Quand vint mon tour, je décidai de rompre avec cette intolérable procédure. Et je passai à l’attaque, indiquant avec une force que décuplait mon indignation, que nous n’avions rien à faire dans un tel tribunal, et demandant aux juges qui ils étaient pour avoir le droit de nous juger. Car enfin, entre eux et nous, qu’un simple barre séparait, il y avait plus que de la distance : un fossé infranchissable. Nous n’étions pas du même monde, eux de la race des seigneurs, et nous de celle des manants. Eux avec leur rémunération garantie, leur avancement, leur protection contre toute critique, et nous avec les 9 millions de pauvres que compte la France et les 15 millions de compatriotes qui ne s’en sortent pas, avec nos professions pourtant vitales pour le pays mais massacrées par l’Etat.

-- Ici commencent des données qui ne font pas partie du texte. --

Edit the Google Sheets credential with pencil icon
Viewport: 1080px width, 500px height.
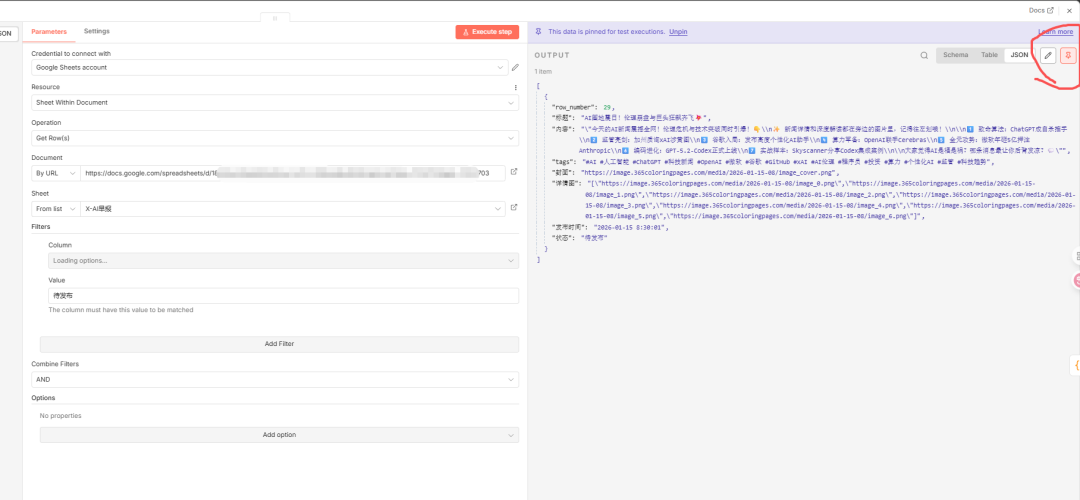point(515,68)
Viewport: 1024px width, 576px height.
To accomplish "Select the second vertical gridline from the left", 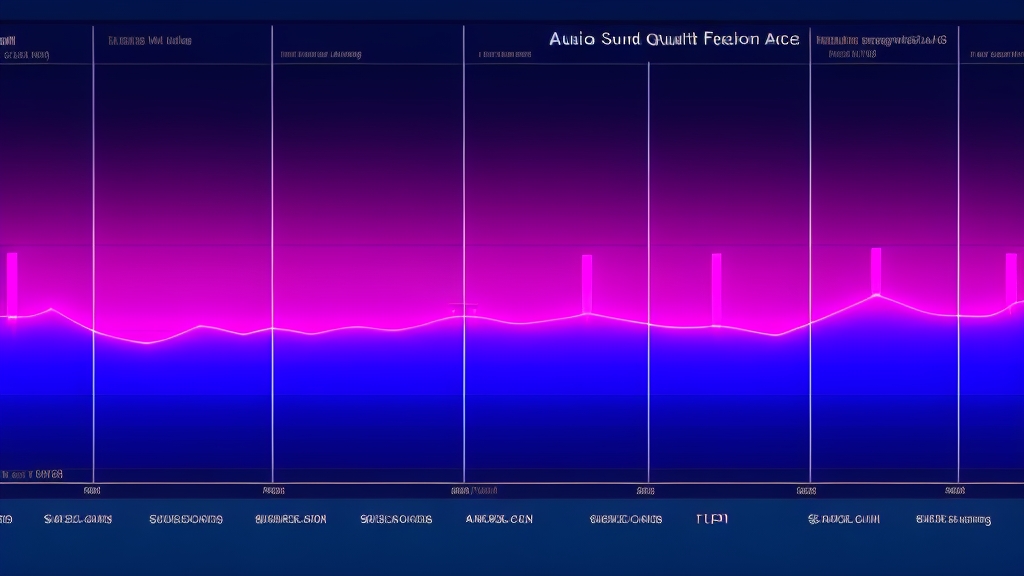I will click(x=272, y=250).
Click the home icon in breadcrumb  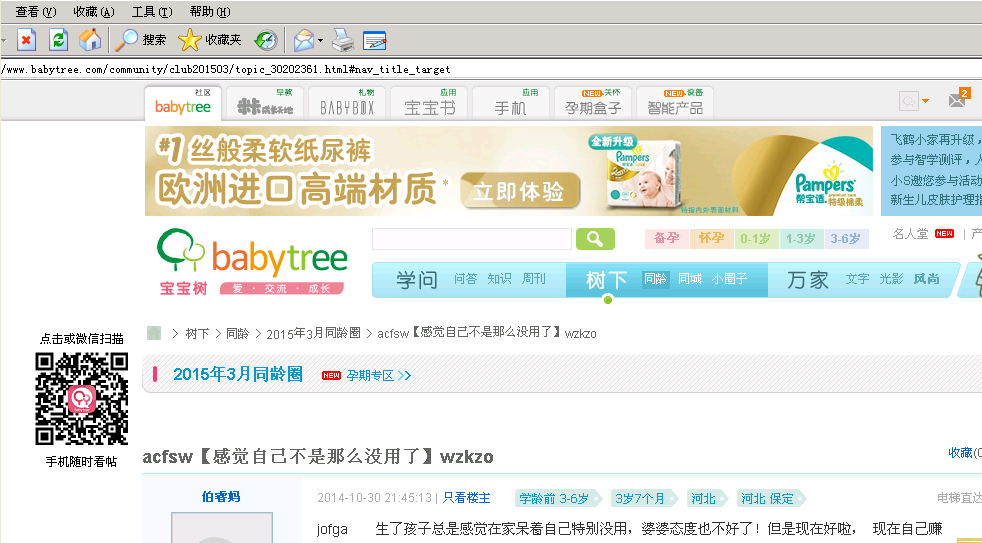pos(154,333)
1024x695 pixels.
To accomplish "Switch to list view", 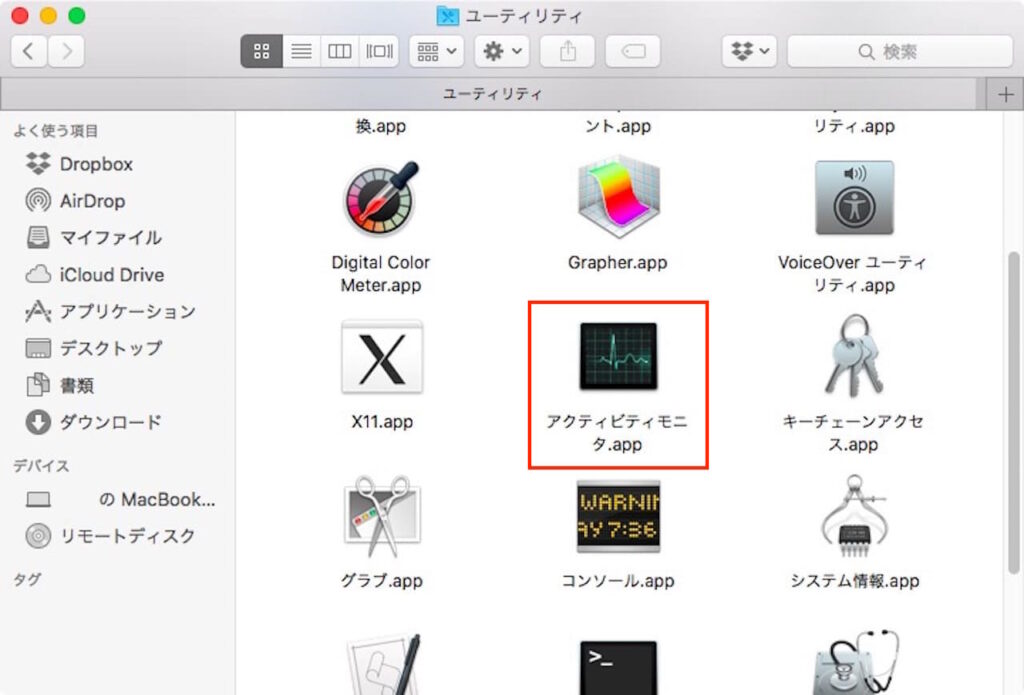I will click(x=301, y=51).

Pendant deux heures, dans un silence de mort, j’apportai toutes les preuves de l’abrogation du monopole, produisant un document officiel de la Commission européenne, une circulaire interne de la direction de la sécurité sociale, un communiqué de la direction du marché intérieur de la Commission, l’arrêt du 16 décembre 1999 de la Cour de justice européenne condamnant la France pour non application des directives de 1992.

Aucune de ces preuves accablantes ne fit l’objet de la moindre question, du moindre démenti de la part des juges, du procureur et des caisses de sécurité sociale. Le ciel leur était tombé sur la tête !

Mais le moment le plus fort fut quand j’accusai le parquet d’avoir truqué la citation à comparaître en y introduisant une référence à l’article L.111-2-2 du code de la sécurité sociale (qui établit l’obligation de s’affilier à celle-ci) alors qu’elle ne figure pas dans l’article L 114-18 en vertu duquel nous étions poursuivis ! Comment les juges n’ont-ils pas immédiatement mis en exergue ce faux grossier ? Ils étaient sans doute trop occupés à préparer notre condamnation.

Je terminai mon intervention par ces simples mots : « Nous n’avons rien à faire dans ce tribunal. Nous avons toujours dit et écrit qu’il est obligatoire de s’assurer à un organisme de sécurité sociale français ou européen. Ce procès ne devait pas durer plus de 5 minutes. Pour nous, il est désormais terminé ! »

Il n’empêche que nous avons été littéralement torturés pendant trois jours, au mépris des droits de l’homme, et qu’une telle expérience marque à jamais l’âme de tout honnête citoyen traité comme un délinquant par la justice de son pays.